* [Короткая задача]: Выведите без изменений участок отрывка о назревших реформах во Франции до 1789 г. — от слов «Все же вплоть» по слова «политической пассивности простонародья.» включительно.

* [Отрывок для чтения]:
--

Все же вплоть до 1789 г. ход политических событий лишь в небольшой степени зависел от подспудных процессов, происходивших в толще народных масс. Многие из отчаянных оппозиционеров тех лет были так смелы именно вследствие того, что сохранялась иллюзия полной политической пассивности простонародья.

Необходимость глубокой реформы государственных институтов, кардинального изменения самого механизма управления осознавалась не только философами, экономистами, радикальными фразерами из аристократических салонов и публицистами, знакомыми с народной жизнью. Об этой необходимости говорили и писали высшие бюрократы, люди компетентные и осторожные. Генеральный контролер финансов Калонн в августовском мемуаре 1786 г. следующим образом излагал свое критическое суждение: «Я хочу показать, что несогласованность, разнородность, противоречивость различных частей государственного механизма исходят из единого принципа конституционной порочности, конституционные пороки изматывают силы государства, приводят в расстройство всю его организацию, и нельзя уничтожить ни один из этих пороков, не выступив против всего принципа в целом, – принципа, который их породил и который их увековечивает… Королевство, состоящее из провинций, подчиняющихся провинциальным штатам, из провинций, подчиняющихся центральному управлению, из провинций с особой провинциальной администрацией, из провинций со смешанной администрацией, королевство, в котором области чужды друг другу, в котором внутренние таможенные барьеры отделяют подданных друг от друга, королевство, в котором одни провинции почти полностью освобождены от налогов, в то время как другие несут всю их тяжесть, в котором наиболее богатый класс платит минимальные налоги, – в этом королевстве невозможно иметь стабильный порядок, невозможно иметь общую волю; неизбежно это королевство очень несовершенно, изобилует злоупотреблениями, им невозможно хорошо управлять»{146}.

Проведение реформы, как и осуществление революции, требует изменения давно сложившегося баланса сил. Требуется особая концентрация власти.

--

* [Строки данных]:
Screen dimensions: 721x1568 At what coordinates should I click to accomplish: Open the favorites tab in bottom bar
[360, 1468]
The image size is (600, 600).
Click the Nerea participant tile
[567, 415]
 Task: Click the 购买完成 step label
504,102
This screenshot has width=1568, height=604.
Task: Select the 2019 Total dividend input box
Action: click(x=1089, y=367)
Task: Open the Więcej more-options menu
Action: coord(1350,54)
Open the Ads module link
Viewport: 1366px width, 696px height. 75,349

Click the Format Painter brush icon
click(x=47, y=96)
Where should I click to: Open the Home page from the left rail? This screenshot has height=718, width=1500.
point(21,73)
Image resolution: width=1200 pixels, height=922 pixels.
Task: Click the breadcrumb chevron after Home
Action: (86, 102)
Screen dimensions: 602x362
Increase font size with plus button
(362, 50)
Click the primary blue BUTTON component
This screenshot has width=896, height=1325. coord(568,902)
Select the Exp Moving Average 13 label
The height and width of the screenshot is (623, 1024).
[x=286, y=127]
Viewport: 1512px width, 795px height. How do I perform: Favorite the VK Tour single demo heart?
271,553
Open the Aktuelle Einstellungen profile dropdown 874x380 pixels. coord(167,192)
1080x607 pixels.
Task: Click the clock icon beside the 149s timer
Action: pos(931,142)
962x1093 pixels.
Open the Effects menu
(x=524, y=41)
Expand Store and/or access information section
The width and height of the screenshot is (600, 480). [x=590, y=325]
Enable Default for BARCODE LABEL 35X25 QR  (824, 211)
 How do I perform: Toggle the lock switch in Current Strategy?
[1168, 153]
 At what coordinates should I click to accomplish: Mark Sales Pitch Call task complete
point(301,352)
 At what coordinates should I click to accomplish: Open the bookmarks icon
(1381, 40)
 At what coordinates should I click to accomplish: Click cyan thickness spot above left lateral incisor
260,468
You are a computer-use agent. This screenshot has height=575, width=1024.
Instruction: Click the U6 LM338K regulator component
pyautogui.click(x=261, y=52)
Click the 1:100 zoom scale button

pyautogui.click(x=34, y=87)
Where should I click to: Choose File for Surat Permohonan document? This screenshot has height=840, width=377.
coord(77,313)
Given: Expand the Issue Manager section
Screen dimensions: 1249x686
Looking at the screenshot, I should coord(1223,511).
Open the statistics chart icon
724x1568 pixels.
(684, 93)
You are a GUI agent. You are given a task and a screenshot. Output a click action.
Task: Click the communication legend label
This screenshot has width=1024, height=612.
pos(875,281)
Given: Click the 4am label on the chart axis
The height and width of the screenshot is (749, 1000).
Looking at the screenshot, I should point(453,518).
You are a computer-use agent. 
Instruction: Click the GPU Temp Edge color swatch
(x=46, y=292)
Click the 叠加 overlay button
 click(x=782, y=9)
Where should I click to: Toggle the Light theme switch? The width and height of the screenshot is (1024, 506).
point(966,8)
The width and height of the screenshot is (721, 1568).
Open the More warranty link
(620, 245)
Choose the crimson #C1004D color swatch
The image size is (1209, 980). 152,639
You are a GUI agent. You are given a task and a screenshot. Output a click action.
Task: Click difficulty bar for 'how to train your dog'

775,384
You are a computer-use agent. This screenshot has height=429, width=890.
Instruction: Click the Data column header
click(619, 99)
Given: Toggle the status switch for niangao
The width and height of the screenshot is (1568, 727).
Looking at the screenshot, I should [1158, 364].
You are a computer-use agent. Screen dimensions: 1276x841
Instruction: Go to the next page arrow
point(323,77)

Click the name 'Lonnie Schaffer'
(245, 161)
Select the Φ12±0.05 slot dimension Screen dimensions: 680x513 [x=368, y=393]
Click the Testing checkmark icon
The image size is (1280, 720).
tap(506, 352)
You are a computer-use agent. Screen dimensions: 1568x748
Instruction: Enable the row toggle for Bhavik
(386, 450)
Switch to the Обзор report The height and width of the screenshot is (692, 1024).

--

* [Ответ на задание]:
Все же вплоть до 1789 г. ход политических событий лишь в небольшой степени зависел от подспудных процессов, происходивших в толще народных масс. Многие из отчаянных оппозиционеров тех лет были так смелы именно вследствие того, что сохранялась иллюзия полной политической пассивности простонародья.